In 1898, Le Matin praised her performance in Fidelio, stating "Mlle Lai[s]nè a une voix d'une pureté délicieuse, qu'elle sait conduire avec un art consommé" (Miss Lai[s]né has a voice of delicious purity, which she knows to use with consummate art.)
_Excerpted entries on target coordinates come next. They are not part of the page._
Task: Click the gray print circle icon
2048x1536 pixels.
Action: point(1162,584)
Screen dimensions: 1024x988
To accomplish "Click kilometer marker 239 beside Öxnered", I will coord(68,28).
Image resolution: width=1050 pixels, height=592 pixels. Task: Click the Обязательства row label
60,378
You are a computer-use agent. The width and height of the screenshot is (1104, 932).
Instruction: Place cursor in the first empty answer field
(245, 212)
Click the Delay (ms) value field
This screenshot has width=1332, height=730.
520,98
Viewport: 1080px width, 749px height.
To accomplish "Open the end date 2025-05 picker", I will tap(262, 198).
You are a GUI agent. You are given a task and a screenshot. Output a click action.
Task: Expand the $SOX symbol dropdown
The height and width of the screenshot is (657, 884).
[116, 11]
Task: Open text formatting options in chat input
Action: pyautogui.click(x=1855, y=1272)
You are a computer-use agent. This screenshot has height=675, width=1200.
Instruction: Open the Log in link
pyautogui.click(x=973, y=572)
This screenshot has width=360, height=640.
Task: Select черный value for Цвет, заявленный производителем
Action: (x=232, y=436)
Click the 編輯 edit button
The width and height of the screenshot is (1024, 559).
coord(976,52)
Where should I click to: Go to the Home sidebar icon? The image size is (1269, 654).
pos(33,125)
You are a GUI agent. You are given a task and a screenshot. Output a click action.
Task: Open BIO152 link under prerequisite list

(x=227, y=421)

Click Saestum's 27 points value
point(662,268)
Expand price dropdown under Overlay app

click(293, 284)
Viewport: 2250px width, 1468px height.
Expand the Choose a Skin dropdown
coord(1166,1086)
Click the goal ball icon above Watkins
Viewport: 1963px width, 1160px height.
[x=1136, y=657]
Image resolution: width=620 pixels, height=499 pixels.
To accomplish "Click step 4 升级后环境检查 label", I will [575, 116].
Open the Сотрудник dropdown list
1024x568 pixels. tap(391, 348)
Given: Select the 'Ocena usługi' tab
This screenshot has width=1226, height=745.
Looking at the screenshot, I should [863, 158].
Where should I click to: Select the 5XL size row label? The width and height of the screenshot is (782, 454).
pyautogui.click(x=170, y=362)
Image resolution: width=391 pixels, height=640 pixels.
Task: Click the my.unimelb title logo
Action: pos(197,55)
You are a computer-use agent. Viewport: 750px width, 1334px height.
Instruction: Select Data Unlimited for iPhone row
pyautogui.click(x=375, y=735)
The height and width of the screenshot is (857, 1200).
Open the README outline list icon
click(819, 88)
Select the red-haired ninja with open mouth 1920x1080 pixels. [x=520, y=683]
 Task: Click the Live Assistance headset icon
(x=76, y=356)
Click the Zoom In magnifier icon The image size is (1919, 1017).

Laisné married Jules Victor Henri Libent on 20 September 1901 in Paris (8th arrondissement).

== Repertoire ==
- 1893: Sophie in Massenet's Werther, first French production, at the Opéra-Comique, 16 January
- 1893: Geneviève in Alfred Bruneau's L'Attaque du moulin at the Opéra-Comique
- 1894: Created the role of Aurore in Massenet's Le portrait de Manon at the Opéra-Comique, 8 May.
- 1894: Nanette in Verdi's Falstaff at the Opéra-Comique, from 14 November
- 1895: Virginie in Victor Massé's Paul et Virginie at the Opéra-Comique, from 26 February
- 1895: Created the role of Jeanne in Benjamin Godard's La Vivandière at the Opéra-Comique, 1 April
- 1896: Isabelle in Ferdinand Hérold's Le pré aux clercs at the Opéra-Comique, 19 January
- 1896: L'Ombre heureuse in Gluck's Orphée et Eurydice at the Opéra-Comique, 6 March.
- 1897: Created the role of La Duchesse de Fronsac in Henri Hirschmann's L'amour à la Bastille at the Opéra-Comique, 14 December
- 1898: Philomèle in Delibes' Le roi l'a dit at the Opéra-Comique, 13 March
- 1898: Philine in Thomas' Mignon at the Opéra-Comique, 24 April
- 1898: Rafaela in Daniel Auber's Haydée, ou Le secret at the Opéra-Comique, 12 February
- 1898: Virginie in Victor Massé's Paul et Virginie at the Opéra-Comique, 24 November
- 1898: Marceline in Beethoven's Fidelio at the Opéra-Comique, 30 December
- 1899: Henriette in Halévy's L'eclair at the Opéra-Comique, 5 June
- 1899: L'Ombre heureuse in Gluck's Orphée et Eurydice at the Opéra-Comique, 20 December
- 1900: Jeanette in Victor Massé's Les noces de Jeannette at the Opéra-Comique, 7 January
- 1900: Philine in Thomas' Mignon at the Opéra-Comique, 19 January
- 1900: Anna in Boieldieu's La dame blanche at the Opéra-Comique, 2 February
- 1900: Created the role of Henriette in Ernest Lefèvre-Dérodé's Le follet, 1 May
- 1900: Sœur Euphémie in François Devienne's Les Visitandines, 15 May

From 1900, she also appeared as Micaela in Bizet's Carmen, Suzel in Erlanger's Le Juif Polonais, Baucis in Gounod's Philémon et Baucis, and Mimi in Puccini's La bohème.